◆ **EXERCISE AIM**
Return, verbatim, the portion of the data that opens with the line containing "Given: Select the Automobile(s)" and closes with the line containing "point(222,768)", including both of those lines.

◆ **INFORMATION GIVEN**
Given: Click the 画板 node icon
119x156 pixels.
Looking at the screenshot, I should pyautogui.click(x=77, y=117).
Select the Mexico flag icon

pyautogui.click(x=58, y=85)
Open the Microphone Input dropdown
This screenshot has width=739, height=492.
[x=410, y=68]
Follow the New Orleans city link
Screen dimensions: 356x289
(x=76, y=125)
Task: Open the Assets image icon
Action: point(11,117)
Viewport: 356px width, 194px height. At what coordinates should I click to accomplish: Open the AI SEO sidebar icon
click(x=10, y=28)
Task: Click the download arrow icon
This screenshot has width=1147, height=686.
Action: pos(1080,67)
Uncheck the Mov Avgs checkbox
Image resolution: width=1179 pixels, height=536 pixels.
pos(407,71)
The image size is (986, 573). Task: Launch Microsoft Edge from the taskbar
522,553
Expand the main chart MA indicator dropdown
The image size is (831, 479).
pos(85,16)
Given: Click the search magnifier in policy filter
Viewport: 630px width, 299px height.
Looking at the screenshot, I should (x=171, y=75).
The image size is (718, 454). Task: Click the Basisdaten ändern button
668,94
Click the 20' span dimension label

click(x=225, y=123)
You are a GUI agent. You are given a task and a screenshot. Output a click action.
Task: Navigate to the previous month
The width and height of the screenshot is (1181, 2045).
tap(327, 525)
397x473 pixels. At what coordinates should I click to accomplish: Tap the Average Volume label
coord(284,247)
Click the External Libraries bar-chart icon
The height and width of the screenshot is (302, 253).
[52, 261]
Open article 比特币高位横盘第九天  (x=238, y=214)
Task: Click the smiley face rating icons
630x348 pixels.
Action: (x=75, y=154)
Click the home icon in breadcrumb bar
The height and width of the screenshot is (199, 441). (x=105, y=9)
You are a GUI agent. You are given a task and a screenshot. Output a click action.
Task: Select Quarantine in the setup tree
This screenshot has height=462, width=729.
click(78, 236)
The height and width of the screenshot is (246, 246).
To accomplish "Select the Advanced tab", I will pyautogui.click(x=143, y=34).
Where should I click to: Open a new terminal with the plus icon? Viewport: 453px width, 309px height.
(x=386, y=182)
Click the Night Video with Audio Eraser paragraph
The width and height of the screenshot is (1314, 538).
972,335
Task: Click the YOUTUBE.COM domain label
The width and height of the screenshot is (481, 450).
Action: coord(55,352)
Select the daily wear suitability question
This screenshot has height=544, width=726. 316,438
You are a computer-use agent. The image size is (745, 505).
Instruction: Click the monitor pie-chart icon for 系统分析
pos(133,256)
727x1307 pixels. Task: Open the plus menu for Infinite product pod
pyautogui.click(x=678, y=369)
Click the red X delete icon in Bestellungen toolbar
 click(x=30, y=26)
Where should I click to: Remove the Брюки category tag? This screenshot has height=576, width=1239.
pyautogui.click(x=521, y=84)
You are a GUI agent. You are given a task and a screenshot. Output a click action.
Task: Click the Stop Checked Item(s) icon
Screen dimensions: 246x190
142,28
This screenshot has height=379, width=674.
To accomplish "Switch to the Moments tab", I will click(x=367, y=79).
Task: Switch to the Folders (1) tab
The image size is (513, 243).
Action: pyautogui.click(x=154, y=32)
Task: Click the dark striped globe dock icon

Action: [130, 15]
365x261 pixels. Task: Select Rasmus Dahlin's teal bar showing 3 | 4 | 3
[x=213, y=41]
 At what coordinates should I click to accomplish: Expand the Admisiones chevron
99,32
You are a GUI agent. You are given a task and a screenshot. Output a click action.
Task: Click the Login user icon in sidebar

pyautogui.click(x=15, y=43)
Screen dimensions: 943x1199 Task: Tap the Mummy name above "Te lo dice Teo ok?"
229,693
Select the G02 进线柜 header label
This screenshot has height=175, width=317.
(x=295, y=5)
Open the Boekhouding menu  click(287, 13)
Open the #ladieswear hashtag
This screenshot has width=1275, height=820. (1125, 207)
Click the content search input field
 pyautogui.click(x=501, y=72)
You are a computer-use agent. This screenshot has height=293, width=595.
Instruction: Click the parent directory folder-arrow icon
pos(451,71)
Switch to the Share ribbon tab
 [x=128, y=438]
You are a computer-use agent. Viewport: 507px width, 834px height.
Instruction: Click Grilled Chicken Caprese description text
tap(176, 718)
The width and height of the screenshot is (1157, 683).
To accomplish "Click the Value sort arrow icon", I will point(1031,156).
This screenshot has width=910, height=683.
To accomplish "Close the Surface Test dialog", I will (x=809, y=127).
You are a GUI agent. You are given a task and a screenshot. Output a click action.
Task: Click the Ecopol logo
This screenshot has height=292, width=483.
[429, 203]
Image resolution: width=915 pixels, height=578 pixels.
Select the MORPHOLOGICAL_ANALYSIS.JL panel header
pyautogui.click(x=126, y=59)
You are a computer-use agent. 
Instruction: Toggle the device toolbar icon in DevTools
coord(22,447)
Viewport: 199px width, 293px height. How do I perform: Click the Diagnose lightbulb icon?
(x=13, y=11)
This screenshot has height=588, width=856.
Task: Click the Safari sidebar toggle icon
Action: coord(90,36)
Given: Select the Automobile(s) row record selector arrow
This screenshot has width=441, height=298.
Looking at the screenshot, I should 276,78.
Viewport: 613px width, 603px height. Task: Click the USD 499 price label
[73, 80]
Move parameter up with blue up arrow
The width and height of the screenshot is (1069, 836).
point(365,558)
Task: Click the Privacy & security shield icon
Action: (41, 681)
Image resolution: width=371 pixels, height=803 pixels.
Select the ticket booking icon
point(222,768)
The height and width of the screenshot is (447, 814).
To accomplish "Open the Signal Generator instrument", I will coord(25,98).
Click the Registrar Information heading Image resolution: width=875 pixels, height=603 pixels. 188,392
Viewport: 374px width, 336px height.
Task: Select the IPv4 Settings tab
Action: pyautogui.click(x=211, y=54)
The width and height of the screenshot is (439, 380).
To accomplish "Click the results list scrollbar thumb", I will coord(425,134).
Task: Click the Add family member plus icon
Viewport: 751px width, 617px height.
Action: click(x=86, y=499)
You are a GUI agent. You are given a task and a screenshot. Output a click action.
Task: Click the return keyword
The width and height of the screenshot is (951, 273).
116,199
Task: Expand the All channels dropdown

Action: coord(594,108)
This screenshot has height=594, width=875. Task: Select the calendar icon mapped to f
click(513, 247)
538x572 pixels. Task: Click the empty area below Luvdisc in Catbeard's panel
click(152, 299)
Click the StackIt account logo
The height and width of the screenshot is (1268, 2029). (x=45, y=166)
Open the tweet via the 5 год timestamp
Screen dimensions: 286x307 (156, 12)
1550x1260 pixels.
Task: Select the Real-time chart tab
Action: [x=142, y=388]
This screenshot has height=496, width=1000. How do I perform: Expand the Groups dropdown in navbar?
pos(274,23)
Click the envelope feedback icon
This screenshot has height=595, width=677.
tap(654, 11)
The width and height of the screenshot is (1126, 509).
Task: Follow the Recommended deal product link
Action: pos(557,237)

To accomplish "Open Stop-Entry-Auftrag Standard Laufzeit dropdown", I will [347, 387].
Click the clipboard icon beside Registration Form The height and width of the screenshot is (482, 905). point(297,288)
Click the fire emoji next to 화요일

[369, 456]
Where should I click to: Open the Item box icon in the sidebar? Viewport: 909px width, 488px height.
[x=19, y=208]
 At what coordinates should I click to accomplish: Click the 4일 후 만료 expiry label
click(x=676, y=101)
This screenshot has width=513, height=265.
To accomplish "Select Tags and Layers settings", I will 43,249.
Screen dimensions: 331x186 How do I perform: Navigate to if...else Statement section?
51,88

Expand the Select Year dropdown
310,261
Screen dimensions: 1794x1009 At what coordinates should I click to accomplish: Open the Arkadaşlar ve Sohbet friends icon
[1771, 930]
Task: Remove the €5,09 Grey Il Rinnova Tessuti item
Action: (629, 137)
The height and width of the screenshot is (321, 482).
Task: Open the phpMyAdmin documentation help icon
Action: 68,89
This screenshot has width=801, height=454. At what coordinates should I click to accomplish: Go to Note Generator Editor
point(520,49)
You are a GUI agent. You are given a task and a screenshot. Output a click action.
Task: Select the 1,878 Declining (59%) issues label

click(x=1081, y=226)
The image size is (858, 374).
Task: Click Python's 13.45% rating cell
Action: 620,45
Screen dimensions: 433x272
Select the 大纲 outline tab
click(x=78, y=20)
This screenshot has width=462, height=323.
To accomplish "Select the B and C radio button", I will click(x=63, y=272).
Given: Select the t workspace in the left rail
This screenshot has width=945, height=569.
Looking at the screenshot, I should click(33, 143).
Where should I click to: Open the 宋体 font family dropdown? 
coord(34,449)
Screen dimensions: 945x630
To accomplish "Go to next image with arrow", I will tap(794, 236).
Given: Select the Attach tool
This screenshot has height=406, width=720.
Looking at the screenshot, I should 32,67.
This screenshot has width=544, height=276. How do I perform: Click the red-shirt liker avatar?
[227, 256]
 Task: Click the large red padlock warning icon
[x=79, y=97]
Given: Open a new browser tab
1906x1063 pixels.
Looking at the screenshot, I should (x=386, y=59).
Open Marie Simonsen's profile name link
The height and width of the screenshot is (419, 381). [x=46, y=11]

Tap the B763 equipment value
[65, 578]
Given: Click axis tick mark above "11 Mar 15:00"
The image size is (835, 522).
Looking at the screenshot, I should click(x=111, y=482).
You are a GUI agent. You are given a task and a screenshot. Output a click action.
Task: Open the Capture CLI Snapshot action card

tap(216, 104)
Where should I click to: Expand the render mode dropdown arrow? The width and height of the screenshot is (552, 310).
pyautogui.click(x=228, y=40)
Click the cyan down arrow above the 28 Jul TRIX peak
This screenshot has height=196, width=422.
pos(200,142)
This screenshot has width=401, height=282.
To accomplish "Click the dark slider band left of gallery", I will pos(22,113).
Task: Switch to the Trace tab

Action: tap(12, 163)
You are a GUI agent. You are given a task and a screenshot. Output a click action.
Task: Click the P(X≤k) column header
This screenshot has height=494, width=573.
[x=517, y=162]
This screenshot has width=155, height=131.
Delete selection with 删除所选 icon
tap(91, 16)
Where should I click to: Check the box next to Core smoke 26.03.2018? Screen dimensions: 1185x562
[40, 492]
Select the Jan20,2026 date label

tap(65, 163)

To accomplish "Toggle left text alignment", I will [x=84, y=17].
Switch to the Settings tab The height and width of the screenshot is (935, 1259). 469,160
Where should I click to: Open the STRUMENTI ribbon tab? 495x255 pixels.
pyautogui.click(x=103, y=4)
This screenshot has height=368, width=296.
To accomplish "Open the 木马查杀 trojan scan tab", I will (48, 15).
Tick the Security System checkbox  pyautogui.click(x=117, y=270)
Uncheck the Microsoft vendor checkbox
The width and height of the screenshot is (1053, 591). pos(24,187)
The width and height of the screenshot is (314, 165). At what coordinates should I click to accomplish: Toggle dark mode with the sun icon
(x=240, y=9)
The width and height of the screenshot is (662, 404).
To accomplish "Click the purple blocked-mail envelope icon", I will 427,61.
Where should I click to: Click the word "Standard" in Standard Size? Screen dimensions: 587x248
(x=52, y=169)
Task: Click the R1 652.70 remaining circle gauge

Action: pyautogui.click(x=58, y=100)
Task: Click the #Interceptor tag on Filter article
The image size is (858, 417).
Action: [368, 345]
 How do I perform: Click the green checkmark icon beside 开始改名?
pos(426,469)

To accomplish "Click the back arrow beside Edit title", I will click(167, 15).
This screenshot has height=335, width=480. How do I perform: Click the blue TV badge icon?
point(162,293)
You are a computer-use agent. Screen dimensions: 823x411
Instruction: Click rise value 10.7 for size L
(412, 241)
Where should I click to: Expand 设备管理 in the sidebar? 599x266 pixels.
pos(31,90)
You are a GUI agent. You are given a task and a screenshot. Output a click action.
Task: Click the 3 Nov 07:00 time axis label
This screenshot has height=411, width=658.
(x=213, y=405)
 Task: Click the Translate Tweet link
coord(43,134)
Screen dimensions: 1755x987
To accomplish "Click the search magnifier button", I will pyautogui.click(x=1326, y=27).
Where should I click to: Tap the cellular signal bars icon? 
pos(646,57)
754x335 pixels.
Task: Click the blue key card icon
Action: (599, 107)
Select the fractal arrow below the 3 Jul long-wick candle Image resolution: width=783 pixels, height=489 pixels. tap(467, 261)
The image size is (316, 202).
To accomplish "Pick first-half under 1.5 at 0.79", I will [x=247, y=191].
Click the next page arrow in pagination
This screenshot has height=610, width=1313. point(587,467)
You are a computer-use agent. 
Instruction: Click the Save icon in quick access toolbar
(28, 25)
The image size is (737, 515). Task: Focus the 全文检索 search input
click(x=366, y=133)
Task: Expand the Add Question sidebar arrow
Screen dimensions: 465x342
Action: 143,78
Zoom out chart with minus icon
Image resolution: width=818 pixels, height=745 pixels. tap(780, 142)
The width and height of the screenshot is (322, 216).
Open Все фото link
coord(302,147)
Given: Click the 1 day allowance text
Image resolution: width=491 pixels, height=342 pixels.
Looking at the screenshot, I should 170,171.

◆ **TASK RESULT**
Given: Select the Automobile(s) row record selector arrow
This screenshot has width=441, height=298.
Looking at the screenshot, I should 276,78.
Viewport: 613px width, 603px height. Task: Click the USD 499 price label
[73, 80]
Move parameter up with blue up arrow
The width and height of the screenshot is (1069, 836).
point(365,558)
Task: Click the Privacy & security shield icon
Action: (41, 681)
Image resolution: width=371 pixels, height=803 pixels.
Select the ticket booking icon
point(222,768)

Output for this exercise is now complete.